(Dataset entries)
+++

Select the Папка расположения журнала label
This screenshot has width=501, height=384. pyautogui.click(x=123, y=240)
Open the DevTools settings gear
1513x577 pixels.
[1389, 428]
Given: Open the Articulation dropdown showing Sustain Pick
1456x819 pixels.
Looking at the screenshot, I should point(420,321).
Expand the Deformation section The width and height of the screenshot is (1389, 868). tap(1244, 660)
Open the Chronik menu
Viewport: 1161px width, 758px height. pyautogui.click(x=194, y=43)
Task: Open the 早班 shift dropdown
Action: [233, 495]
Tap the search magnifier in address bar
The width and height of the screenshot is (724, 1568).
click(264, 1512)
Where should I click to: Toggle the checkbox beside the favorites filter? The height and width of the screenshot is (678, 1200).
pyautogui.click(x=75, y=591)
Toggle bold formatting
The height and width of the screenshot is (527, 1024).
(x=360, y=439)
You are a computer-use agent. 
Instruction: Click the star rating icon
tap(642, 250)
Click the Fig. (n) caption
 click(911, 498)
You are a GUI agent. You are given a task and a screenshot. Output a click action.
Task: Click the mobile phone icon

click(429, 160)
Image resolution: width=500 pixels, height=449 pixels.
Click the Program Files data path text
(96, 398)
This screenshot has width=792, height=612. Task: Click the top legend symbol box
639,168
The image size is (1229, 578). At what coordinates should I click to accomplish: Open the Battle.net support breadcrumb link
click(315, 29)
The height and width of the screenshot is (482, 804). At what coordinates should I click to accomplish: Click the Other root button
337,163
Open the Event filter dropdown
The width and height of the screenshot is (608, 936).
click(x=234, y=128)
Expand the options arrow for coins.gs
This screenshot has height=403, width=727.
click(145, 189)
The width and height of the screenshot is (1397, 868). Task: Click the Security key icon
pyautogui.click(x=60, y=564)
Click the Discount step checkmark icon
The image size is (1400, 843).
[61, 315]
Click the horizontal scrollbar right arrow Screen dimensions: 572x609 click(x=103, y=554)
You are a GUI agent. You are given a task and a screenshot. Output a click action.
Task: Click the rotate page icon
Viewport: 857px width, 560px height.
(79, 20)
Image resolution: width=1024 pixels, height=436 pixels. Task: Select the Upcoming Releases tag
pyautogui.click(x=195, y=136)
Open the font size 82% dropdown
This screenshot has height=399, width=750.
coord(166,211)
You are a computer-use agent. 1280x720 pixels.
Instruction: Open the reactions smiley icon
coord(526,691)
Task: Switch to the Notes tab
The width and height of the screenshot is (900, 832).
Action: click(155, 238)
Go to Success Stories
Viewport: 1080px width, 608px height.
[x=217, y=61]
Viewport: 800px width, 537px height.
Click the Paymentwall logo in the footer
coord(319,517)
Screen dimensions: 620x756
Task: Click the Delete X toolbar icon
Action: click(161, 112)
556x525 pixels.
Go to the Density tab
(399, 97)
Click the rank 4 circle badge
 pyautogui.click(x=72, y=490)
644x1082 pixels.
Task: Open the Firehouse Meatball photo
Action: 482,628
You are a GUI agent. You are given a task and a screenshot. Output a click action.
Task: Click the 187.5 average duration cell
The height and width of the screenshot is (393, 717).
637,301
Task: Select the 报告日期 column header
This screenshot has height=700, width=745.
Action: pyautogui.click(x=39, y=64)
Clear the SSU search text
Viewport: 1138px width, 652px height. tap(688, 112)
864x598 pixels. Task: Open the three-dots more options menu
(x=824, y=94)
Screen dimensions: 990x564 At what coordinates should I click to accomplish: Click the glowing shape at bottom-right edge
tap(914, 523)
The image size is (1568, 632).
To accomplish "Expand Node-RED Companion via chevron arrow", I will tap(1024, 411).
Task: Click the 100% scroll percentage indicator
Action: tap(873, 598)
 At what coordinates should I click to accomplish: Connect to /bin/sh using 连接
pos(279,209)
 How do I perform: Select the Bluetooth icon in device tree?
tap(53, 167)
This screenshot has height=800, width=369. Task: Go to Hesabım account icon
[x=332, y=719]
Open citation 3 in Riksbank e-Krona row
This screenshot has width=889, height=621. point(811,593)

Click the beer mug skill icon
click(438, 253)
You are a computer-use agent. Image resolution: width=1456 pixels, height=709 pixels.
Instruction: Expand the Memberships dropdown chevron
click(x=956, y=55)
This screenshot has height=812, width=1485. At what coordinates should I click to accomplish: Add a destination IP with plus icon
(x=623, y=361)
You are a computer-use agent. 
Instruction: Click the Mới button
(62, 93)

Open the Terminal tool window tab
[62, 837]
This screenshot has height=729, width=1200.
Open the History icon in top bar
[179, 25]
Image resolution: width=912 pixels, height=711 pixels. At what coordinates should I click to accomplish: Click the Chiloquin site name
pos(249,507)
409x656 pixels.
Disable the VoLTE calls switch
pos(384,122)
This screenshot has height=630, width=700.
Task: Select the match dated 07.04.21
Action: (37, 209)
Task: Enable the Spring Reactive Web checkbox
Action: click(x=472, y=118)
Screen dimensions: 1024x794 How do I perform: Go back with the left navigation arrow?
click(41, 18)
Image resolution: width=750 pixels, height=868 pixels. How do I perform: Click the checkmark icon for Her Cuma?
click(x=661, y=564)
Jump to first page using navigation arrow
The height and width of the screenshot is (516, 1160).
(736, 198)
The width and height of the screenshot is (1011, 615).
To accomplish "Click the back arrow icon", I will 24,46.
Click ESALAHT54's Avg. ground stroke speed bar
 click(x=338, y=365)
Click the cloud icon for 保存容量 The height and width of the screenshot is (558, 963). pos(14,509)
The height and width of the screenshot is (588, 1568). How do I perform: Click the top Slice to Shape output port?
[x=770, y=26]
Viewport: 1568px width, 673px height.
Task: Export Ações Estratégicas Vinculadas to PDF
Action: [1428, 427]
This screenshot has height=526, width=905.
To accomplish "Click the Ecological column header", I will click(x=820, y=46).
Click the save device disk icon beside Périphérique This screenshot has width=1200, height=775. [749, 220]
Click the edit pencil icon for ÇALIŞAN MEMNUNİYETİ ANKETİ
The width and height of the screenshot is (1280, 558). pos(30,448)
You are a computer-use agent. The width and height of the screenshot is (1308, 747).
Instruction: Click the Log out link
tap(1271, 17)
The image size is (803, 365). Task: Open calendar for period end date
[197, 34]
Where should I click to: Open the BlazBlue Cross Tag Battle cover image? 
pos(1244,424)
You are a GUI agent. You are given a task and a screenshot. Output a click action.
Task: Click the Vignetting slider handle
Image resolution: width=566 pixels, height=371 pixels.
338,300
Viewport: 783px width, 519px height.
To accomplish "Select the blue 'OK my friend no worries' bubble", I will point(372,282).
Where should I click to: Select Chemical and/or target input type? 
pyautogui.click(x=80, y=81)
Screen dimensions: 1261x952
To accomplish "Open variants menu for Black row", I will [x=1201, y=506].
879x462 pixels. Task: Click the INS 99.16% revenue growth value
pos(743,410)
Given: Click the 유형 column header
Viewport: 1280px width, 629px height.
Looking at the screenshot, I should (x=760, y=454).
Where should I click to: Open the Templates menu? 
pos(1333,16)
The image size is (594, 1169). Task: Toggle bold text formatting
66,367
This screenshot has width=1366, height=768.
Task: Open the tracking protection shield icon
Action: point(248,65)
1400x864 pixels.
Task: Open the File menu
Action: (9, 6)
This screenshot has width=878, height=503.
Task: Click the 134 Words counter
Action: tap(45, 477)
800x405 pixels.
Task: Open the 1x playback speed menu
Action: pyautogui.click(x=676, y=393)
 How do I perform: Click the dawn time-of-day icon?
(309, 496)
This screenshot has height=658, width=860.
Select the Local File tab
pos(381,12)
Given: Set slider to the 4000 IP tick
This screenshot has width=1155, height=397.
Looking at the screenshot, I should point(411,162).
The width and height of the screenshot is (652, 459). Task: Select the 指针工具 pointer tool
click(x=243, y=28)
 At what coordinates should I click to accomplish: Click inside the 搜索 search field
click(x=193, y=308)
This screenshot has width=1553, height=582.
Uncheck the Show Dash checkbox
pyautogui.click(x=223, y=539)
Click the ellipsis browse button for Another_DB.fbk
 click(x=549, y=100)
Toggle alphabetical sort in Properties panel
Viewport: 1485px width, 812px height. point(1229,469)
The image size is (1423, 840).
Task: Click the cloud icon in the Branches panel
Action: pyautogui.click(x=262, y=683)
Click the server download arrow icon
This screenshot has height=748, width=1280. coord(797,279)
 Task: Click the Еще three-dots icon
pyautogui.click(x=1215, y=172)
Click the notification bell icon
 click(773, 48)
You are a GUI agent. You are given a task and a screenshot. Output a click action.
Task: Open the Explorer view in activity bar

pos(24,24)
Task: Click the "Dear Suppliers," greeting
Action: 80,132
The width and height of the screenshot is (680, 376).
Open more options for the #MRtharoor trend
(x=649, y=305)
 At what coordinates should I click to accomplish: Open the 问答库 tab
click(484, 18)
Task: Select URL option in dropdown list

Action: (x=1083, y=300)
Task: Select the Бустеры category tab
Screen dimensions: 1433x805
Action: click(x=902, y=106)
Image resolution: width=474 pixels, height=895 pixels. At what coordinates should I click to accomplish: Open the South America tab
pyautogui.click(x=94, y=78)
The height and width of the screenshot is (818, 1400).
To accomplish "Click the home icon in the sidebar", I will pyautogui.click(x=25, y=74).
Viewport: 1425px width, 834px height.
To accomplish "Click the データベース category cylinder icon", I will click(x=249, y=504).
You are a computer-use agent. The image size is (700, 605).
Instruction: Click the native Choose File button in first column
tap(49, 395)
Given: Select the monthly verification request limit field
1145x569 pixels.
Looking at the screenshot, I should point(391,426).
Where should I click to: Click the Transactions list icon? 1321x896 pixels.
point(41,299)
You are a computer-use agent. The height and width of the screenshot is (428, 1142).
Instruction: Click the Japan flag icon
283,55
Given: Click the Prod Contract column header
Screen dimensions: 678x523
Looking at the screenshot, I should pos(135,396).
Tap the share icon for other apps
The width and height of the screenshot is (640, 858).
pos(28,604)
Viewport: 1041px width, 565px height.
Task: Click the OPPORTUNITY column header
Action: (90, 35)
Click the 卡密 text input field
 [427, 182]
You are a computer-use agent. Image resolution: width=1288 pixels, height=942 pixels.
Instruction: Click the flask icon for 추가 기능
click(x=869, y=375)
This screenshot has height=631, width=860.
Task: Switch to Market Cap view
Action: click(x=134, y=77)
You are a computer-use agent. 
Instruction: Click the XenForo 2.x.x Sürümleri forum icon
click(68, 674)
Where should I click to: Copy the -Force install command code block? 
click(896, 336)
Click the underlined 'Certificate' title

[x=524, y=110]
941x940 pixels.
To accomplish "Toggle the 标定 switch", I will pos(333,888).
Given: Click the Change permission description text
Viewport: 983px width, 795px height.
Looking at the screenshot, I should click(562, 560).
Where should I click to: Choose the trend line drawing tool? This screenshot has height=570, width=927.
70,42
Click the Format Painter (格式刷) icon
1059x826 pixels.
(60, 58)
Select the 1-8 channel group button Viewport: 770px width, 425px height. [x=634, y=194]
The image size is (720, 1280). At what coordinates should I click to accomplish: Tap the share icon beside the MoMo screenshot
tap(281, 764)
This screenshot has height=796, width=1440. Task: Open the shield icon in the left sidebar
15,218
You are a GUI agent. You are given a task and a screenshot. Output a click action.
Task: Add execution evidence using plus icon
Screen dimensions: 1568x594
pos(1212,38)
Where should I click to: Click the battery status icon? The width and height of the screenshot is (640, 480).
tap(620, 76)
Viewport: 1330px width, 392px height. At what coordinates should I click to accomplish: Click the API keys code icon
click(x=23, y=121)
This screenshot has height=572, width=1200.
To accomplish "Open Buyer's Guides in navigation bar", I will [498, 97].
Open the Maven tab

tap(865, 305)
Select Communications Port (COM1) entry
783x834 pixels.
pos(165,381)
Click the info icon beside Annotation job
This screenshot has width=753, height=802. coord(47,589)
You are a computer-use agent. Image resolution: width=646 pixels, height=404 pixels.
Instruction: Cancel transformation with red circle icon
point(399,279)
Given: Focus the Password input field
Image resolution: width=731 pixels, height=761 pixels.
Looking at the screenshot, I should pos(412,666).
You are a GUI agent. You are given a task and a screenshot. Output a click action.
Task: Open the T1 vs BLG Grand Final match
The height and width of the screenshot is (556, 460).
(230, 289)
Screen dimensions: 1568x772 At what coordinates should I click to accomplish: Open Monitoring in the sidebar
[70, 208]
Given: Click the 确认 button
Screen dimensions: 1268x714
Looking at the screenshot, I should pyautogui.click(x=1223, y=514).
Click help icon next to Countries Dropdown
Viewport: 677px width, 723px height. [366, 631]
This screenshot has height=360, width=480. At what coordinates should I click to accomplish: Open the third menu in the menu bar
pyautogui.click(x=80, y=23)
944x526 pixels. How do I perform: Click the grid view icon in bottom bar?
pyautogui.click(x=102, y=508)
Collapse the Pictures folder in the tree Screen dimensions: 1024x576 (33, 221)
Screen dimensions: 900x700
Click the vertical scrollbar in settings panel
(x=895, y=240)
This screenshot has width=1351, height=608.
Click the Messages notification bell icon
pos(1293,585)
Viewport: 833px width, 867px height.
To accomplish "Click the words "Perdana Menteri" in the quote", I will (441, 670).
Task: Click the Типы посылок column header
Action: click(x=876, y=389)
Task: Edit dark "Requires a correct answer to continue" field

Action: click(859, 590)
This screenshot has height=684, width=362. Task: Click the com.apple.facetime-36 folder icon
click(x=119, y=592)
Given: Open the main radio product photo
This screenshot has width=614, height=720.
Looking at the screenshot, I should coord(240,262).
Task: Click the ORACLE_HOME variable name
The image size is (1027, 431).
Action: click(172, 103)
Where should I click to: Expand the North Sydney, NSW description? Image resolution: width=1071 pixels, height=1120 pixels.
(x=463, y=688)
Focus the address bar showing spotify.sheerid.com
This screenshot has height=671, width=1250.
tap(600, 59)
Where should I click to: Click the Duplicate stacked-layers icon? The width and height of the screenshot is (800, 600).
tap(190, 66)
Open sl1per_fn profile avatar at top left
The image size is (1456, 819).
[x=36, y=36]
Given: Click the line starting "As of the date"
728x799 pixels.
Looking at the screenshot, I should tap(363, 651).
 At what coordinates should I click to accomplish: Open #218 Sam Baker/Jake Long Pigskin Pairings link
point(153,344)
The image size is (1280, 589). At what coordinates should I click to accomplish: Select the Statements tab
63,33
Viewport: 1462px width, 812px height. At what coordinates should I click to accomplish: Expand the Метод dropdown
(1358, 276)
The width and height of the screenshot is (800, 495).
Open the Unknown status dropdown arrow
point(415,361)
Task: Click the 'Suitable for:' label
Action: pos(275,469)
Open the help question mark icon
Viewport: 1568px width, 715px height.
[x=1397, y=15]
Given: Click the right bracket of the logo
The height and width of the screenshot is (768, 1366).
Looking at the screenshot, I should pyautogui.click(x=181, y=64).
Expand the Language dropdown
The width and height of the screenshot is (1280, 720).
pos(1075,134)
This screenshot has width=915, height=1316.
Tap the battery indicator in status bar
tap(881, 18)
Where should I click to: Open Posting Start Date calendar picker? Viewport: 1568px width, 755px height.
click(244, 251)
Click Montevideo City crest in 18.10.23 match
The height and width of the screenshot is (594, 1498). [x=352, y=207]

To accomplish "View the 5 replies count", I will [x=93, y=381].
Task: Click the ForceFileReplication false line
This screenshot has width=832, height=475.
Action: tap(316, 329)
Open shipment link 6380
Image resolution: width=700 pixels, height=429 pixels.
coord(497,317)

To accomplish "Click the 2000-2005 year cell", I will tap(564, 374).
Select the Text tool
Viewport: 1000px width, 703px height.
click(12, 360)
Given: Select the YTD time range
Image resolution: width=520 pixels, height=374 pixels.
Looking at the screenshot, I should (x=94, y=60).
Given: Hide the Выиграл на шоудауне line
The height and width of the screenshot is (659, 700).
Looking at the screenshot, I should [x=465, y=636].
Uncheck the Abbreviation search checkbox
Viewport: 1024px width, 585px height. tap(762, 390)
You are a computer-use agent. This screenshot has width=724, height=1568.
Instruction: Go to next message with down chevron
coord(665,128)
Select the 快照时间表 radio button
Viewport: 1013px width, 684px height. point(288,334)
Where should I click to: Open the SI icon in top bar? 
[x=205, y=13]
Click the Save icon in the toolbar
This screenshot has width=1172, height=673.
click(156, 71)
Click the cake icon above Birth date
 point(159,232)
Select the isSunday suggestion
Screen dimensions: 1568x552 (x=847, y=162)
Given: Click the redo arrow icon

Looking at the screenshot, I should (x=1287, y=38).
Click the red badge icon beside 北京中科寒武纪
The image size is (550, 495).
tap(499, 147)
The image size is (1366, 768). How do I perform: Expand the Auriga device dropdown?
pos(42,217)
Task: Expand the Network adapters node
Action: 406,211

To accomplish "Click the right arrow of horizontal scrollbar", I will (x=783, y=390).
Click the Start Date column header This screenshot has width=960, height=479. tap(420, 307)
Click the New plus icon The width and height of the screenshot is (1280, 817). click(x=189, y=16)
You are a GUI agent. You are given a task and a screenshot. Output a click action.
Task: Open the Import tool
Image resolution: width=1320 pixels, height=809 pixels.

+++

▸ TASK TO CARRY OUT
Nothing beyond the line that contains "Expand the Deformation" belongs in the answer; reproduce the entries exactly from their first line through it.

▸ ANSWER FOR THE TASK
Select the Папка расположения журнала label
This screenshot has width=501, height=384. pyautogui.click(x=123, y=240)
Open the DevTools settings gear
1513x577 pixels.
[1389, 428]
Given: Open the Articulation dropdown showing Sustain Pick
1456x819 pixels.
Looking at the screenshot, I should point(420,321).
Expand the Deformation section The width and height of the screenshot is (1389, 868). tap(1244, 660)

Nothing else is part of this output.